▸ WHAT IS BEING ASKED:
Please return exactly the lines from the top of the data through the line that contains "Share dandelion-stems' comment", and skip all pictures.

Dataset entries
------

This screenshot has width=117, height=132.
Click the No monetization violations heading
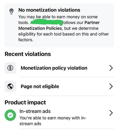point(49,10)
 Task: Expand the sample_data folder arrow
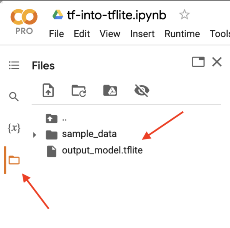tap(35, 135)
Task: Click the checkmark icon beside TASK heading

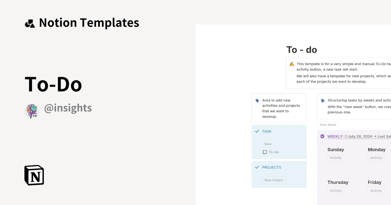Action: pyautogui.click(x=256, y=131)
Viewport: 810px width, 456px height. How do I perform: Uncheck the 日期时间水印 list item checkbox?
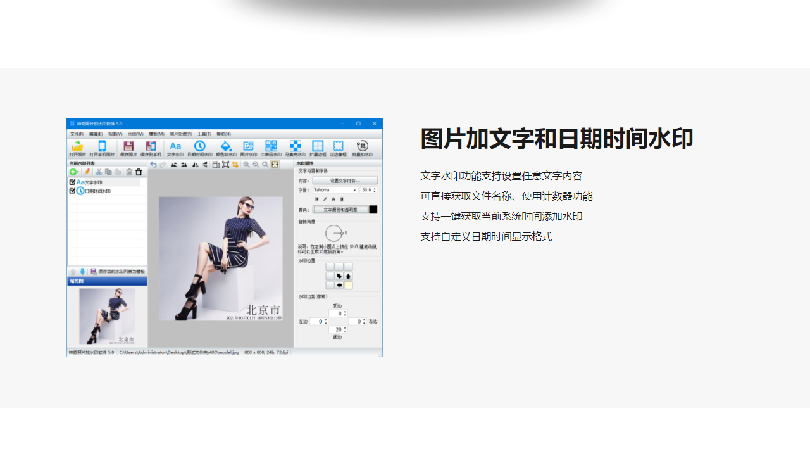[x=73, y=191]
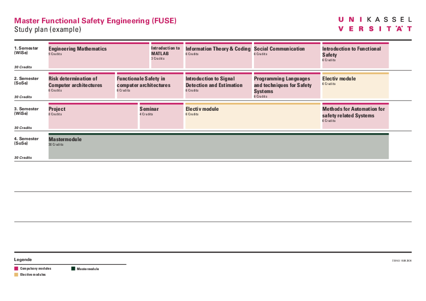
Task: Select Information Theory & Coding module
Action: tap(218, 56)
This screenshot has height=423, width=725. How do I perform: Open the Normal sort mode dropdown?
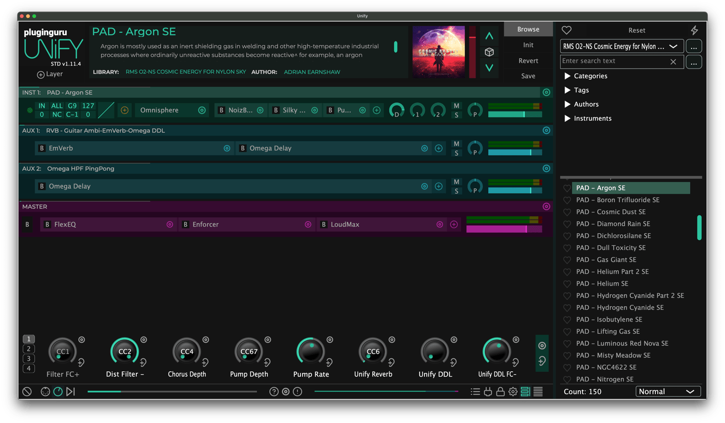[x=667, y=392]
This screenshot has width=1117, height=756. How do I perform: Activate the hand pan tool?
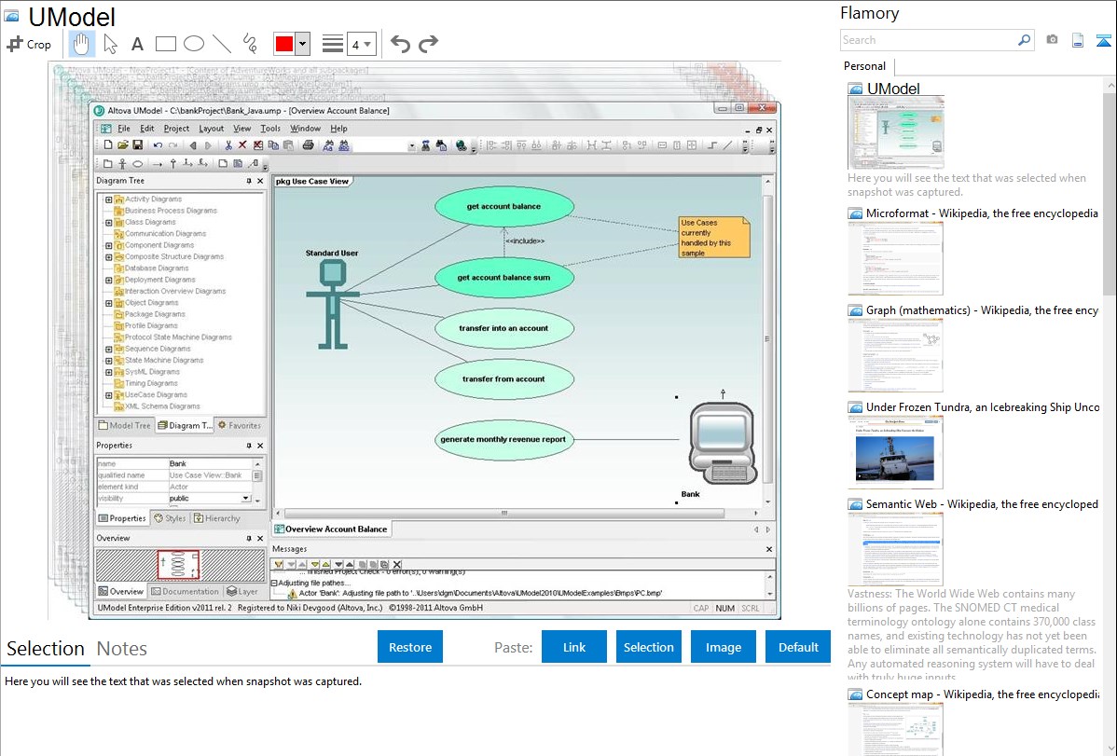point(82,44)
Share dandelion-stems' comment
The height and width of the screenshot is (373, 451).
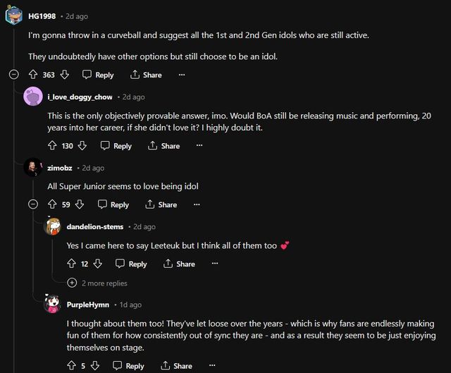point(179,264)
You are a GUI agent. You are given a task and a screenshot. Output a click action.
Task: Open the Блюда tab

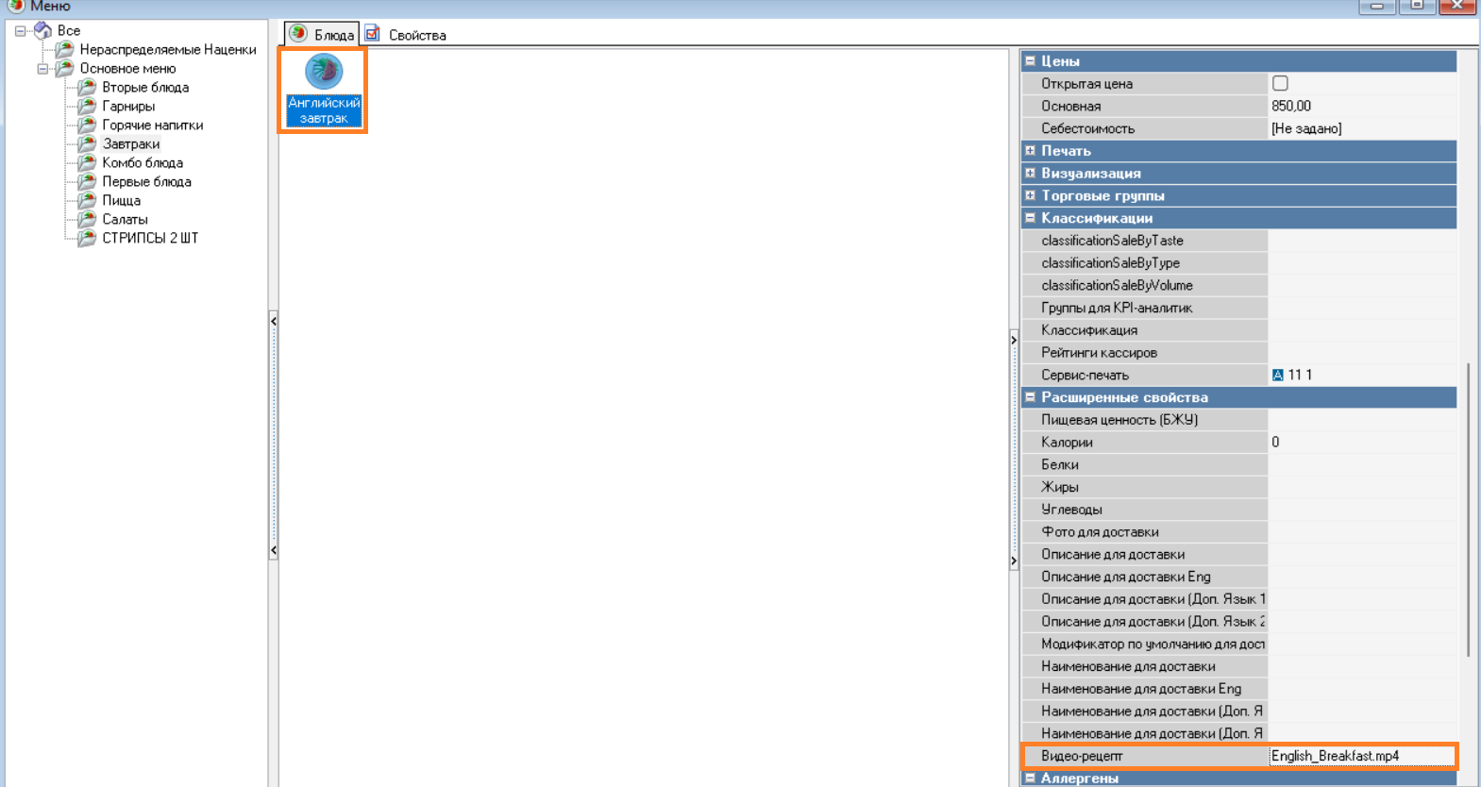[323, 35]
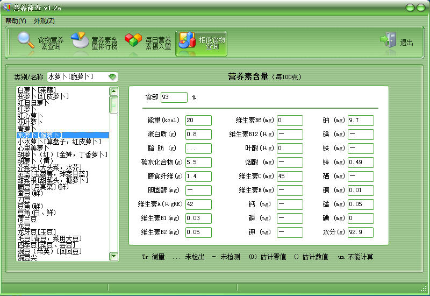Image resolution: width=430 pixels, height=296 pixels.
Task: Open the 帮助(Y) menu
Action: pyautogui.click(x=16, y=21)
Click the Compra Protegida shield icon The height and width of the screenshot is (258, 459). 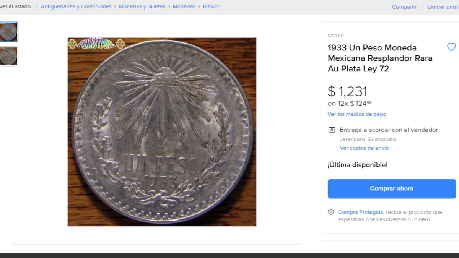(x=331, y=212)
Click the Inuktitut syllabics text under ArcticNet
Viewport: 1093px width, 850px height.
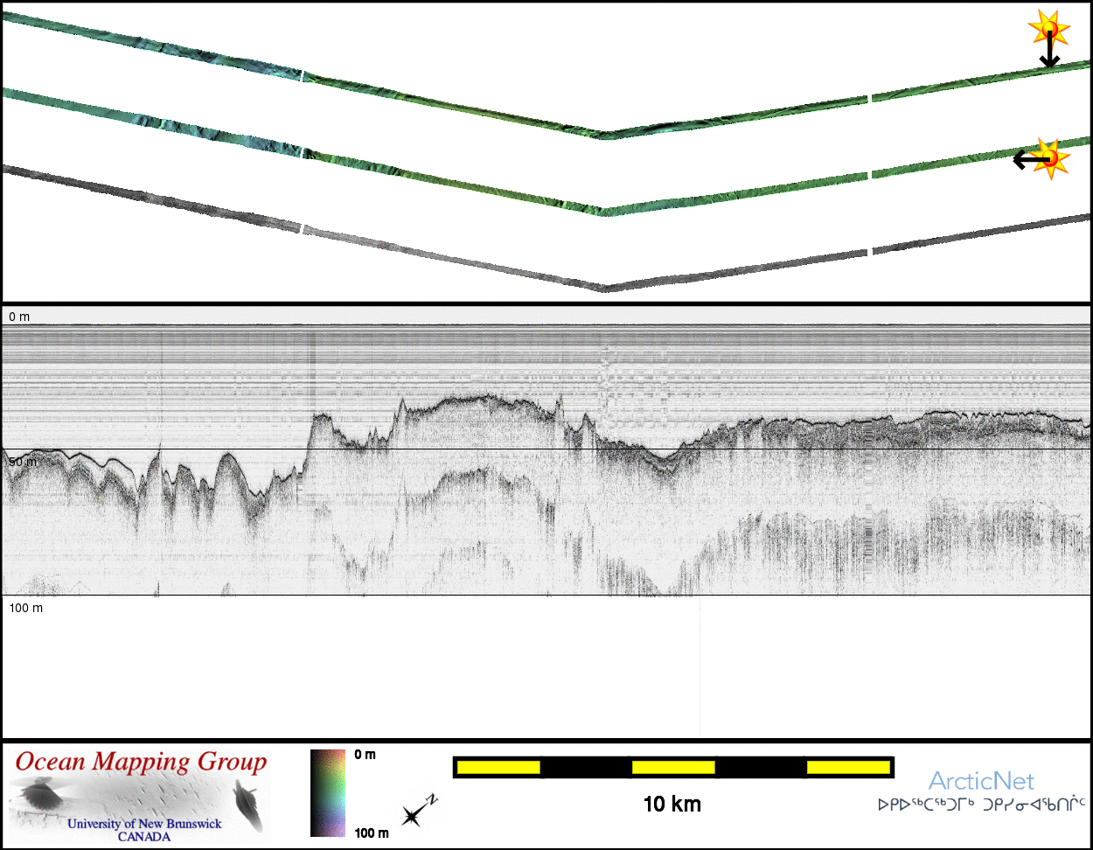(981, 803)
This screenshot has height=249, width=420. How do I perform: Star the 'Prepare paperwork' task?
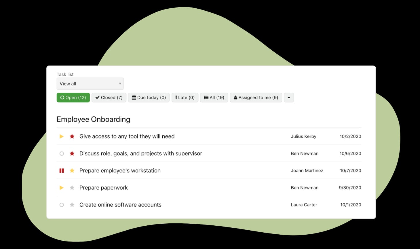72,187
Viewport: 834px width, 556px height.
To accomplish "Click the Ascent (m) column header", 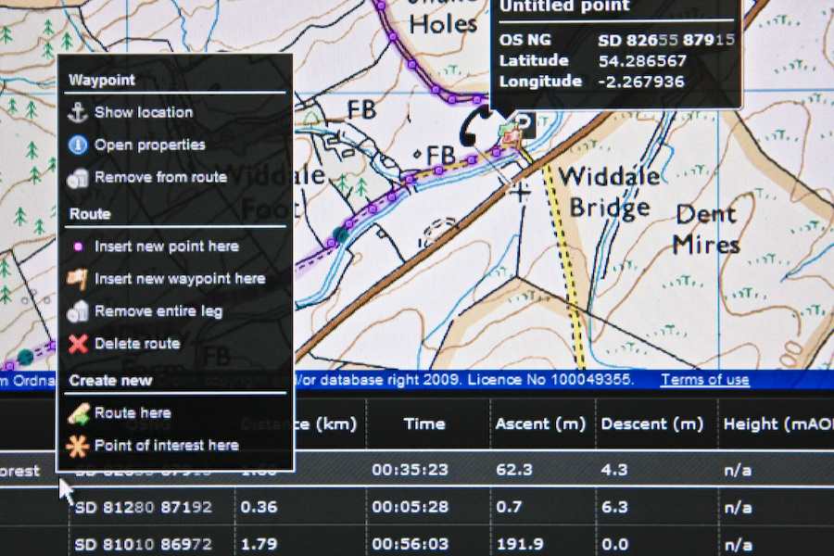I will (540, 424).
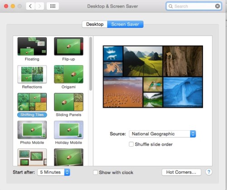Click the screen saver list scrollbar

pos(91,64)
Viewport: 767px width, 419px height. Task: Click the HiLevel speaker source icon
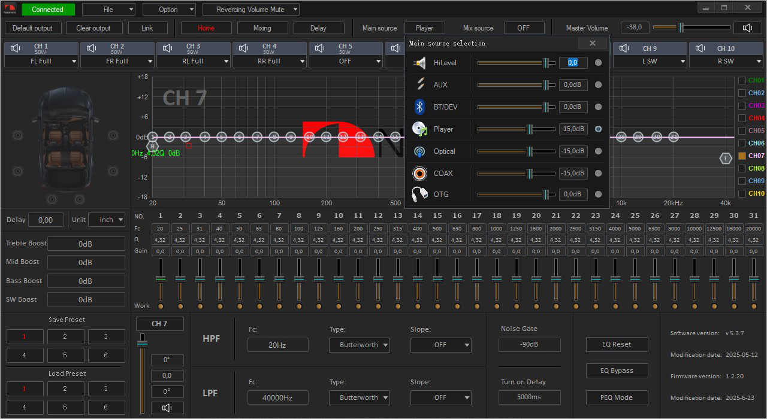pos(420,63)
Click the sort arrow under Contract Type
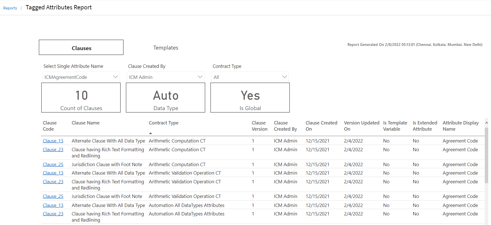 pos(151,133)
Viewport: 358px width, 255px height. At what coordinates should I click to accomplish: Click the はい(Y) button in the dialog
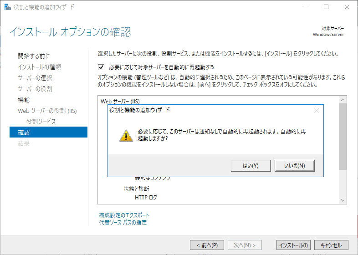(x=251, y=165)
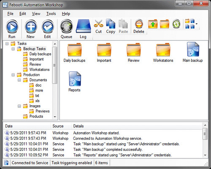Image resolution: width=211 pixels, height=169 pixels.
Task: Click the Run task icon
Action: [x=12, y=27]
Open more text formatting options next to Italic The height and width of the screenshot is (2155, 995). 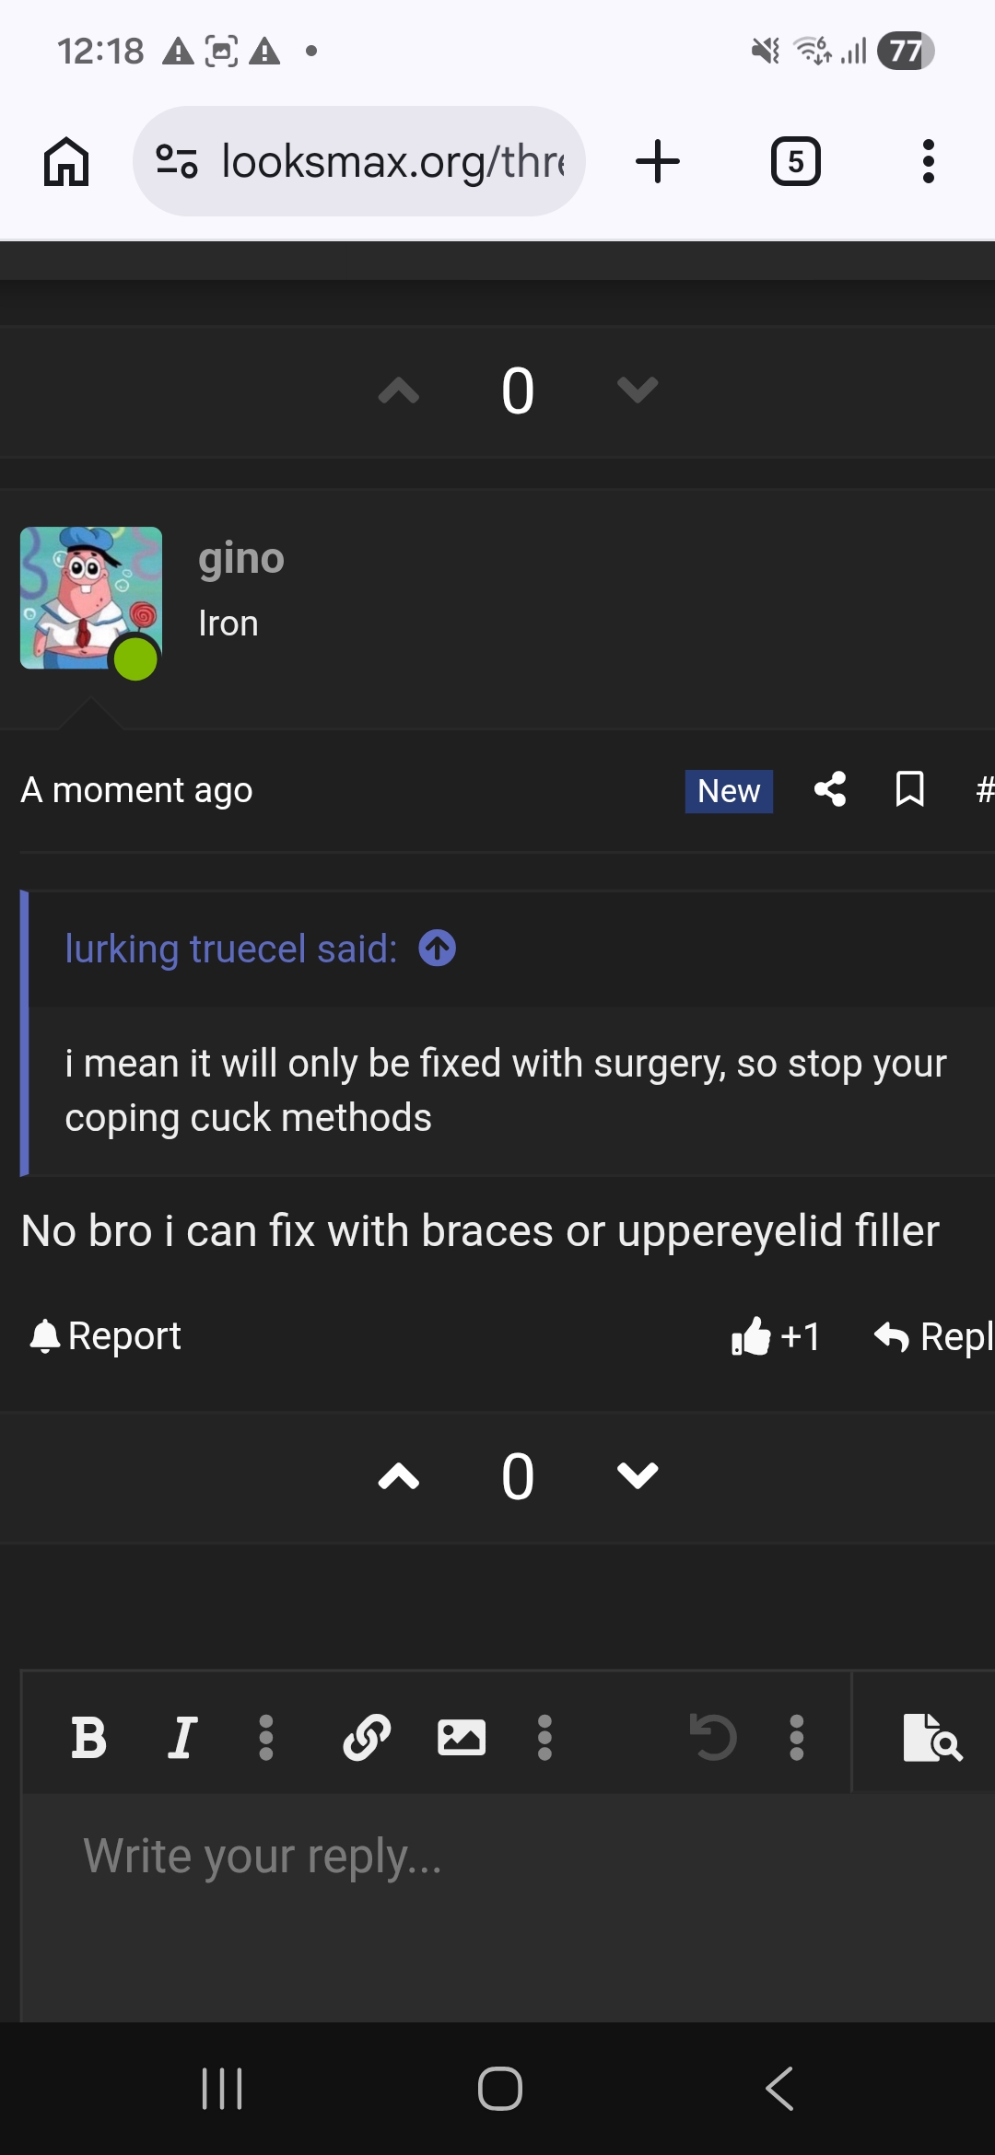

------

▸ ANSWER TO THIS EXERCISE:
This screenshot has width=117, height=132.
Click the No monetization violations heading
point(49,10)
 Task: Expand the sample_data folder arrow
tap(35, 135)
Task: Click the checkmark icon beside TASK heading

Action: pyautogui.click(x=256, y=131)
Viewport: 810px width, 456px height. How do I perform: Uncheck the 日期时间水印 list item checkbox?
[x=73, y=191]
Task: Select Information Theory & Coding module
Action: tap(218, 56)
This screenshot has height=423, width=725. How do I perform: Open the Normal sort mode dropdown?
[x=667, y=392]
This screenshot has width=1117, height=756. How do I perform: Activate the hand pan tool?
point(82,44)
Share dandelion-stems' comment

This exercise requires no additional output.